# As a conductor I sucked in 2001



## PostMinimalist

Someone shot a video of me rehearsing the Slovak Phil in 2001 and it's surfaced on the net! ...and I suck!

The sound is a bit crappy because the camera ma was hiding behind the harp right next to the horns,
have a laugh...

http://www.new.facebook.com/video/video.php?v=1198387918908&ref=mf


----------



## Edward Elgar

I'd like that job!

You look to be swatting flies with your baton! No living organism would survive standing directly in front of you!

Just kidding! Were you rehersing for a performance of that piece? How many concerts have you conducted?


----------



## Zanralotta




----------



## PostMinimalist

Brilliant!


----------



## emiellucifuge

Not bad I must say to be conducting with such a prominent orchestra!

How long have you been doing it? Have you worked with any others? Pieces?


----------



## Elgarian

"I was much further out than you thought
And not waving but drowning." (Stevie Smith)


Actually it looks both enormous fun and hugely intimidating all at the same time!


----------



## Mrs Amys Music

Don't be so hard on yourself. I loved it! I loved the composition as well--it gave me chills


----------



## Rasa

Reminds me of me now. (must study Bhoven1... MUSt...)


----------



## PostMinimalist

Hi Rasa, good luck with Btvn.1! I would say the bigest piece of advice I could give to any young conductor based on this frightening display is this: 

Don't go nuts or move your hands about too much, just enough to feel the music and if the band doesn't come with you tell them politely and then do exactly the same. Otherwise you'll end up looking like an extra from 'Planet of the Apes' like I did here!


----------



## nickgray

post-minimalist said:


> looking like an extra from 'Planet of the Apes' like I did here!
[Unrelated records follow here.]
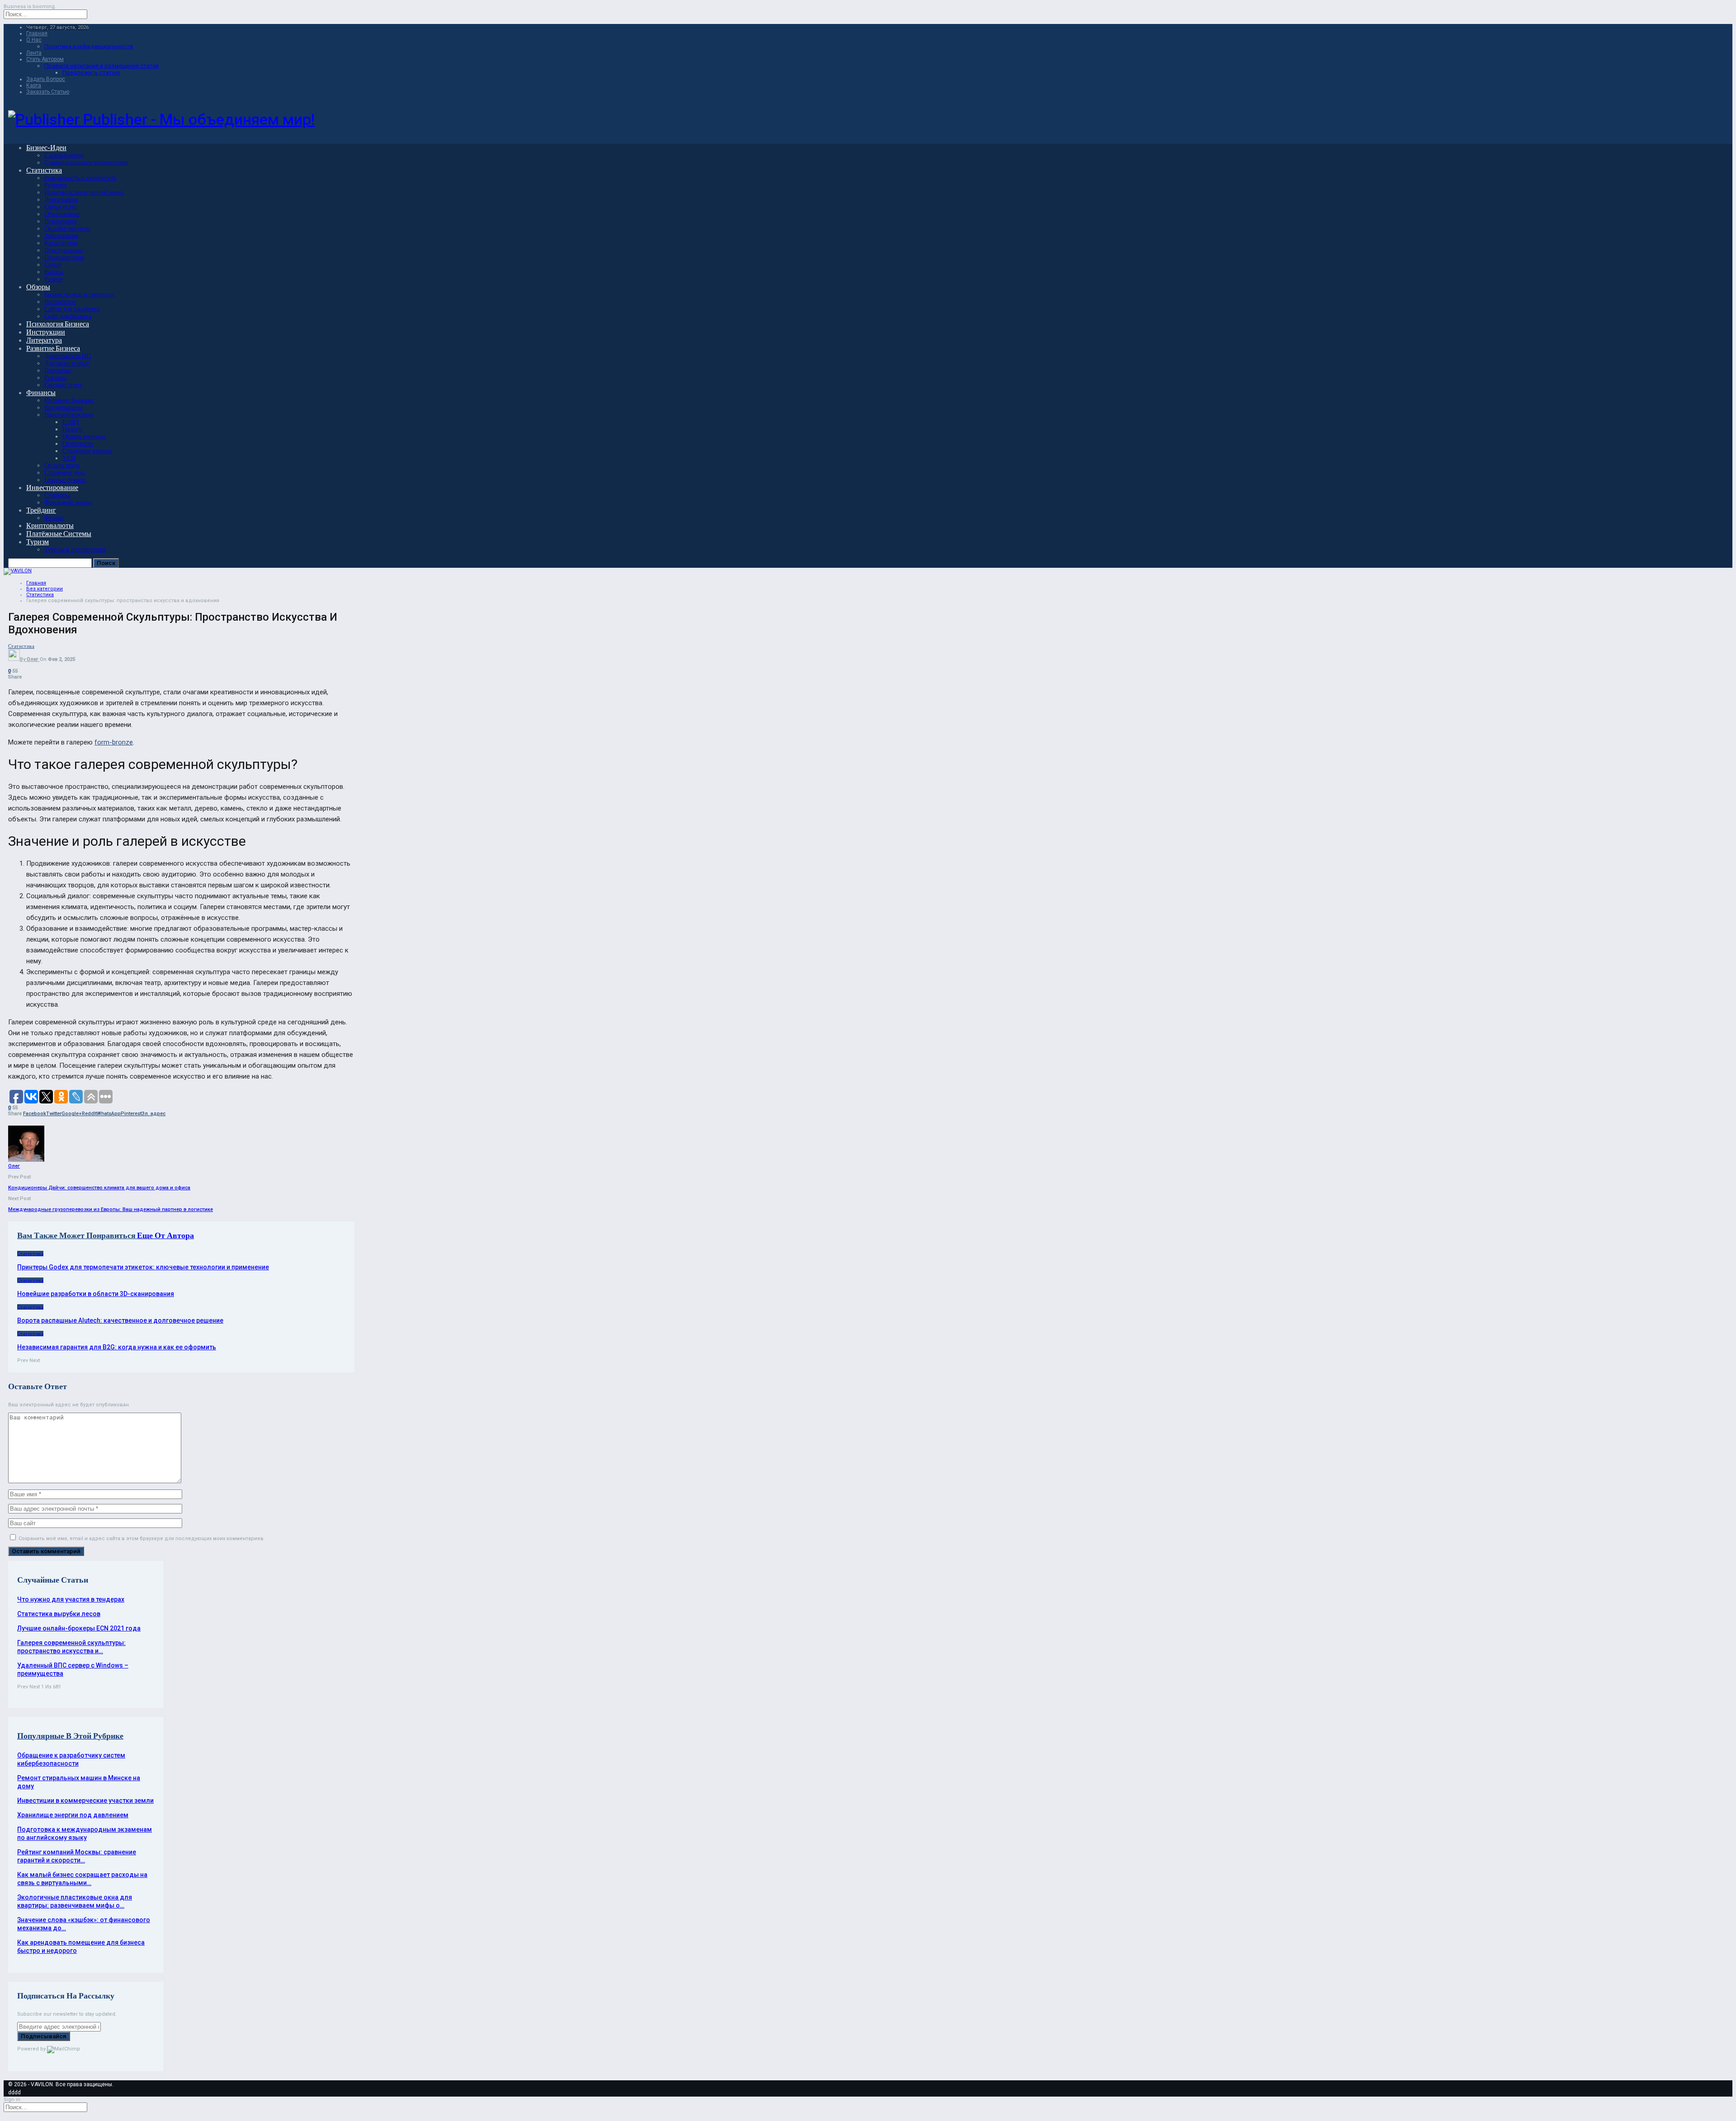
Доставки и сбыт (66, 363)
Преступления (63, 250)
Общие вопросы (84, 436)
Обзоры (38, 287)
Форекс (54, 517)
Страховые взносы (87, 451)
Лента (34, 53)
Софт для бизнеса (67, 316)
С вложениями (64, 155)
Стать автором (45, 59)
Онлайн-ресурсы (67, 228)
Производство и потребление (83, 192)
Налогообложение (69, 414)
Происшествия (64, 257)
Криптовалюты (50, 525)
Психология (60, 221)
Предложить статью (91, 72)
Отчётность (77, 443)
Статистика (44, 170)
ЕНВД (70, 422)
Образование (62, 214)
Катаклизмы (60, 243)
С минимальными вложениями (86, 162)
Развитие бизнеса (53, 348)
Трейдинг (41, 510)
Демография (61, 199)
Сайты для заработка (71, 309)
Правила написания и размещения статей (101, 65)
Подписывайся (43, 2036)
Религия (55, 185)
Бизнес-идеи (46, 147)
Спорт (52, 264)
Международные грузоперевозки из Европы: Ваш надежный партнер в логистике (110, 1209)
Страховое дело (64, 472)
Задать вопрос (45, 79)
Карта (33, 85)
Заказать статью (47, 92)
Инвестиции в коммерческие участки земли (85, 1800)
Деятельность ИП (67, 356)
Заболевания (61, 235)
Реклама (55, 377)
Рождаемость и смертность (80, 177)
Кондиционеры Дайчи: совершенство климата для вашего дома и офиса (99, 1188)
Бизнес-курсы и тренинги (79, 294)
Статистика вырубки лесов (58, 1613)
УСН (68, 458)
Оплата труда (62, 465)
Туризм (37, 542)
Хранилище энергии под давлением (72, 1815)
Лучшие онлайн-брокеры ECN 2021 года (79, 1628)
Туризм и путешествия (75, 549)
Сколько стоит (63, 385)
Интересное (60, 301)
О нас (34, 40)
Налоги (72, 429)
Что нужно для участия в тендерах (70, 1599)
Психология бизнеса (57, 324)
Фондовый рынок (68, 502)
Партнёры (57, 370)
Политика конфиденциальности (88, 46)
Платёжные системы (58, 533)
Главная (36, 33)
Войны (53, 272)
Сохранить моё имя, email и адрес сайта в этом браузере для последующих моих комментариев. (142, 1538)
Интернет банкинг (69, 400)
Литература (44, 340)
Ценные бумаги (65, 479)
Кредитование (63, 407)
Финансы (41, 392)
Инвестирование (52, 487)
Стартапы (57, 495)
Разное (53, 279)
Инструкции (45, 332)
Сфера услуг (60, 206)
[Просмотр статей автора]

Nah, it was ok. There are far more eccentric conductors out there


----------



## michael walsh

I believe Richard Strauss kept his left hand in his trouser pocket ... hopefully not to wield that baton ... and with his right hand conducted but with barely discernable movements. Each to their own.

*PS* Sorry about the ribaldry, Richard: I think you are wonderful; the last of the great classicists.


----------



## chillowack

nickgray said:


> Nah, it was ok. There are far more eccentric conductors out there


I agree with nickgray, you look fine here; in fact I like your "eccentric" style, it's much more animated and fun!


----------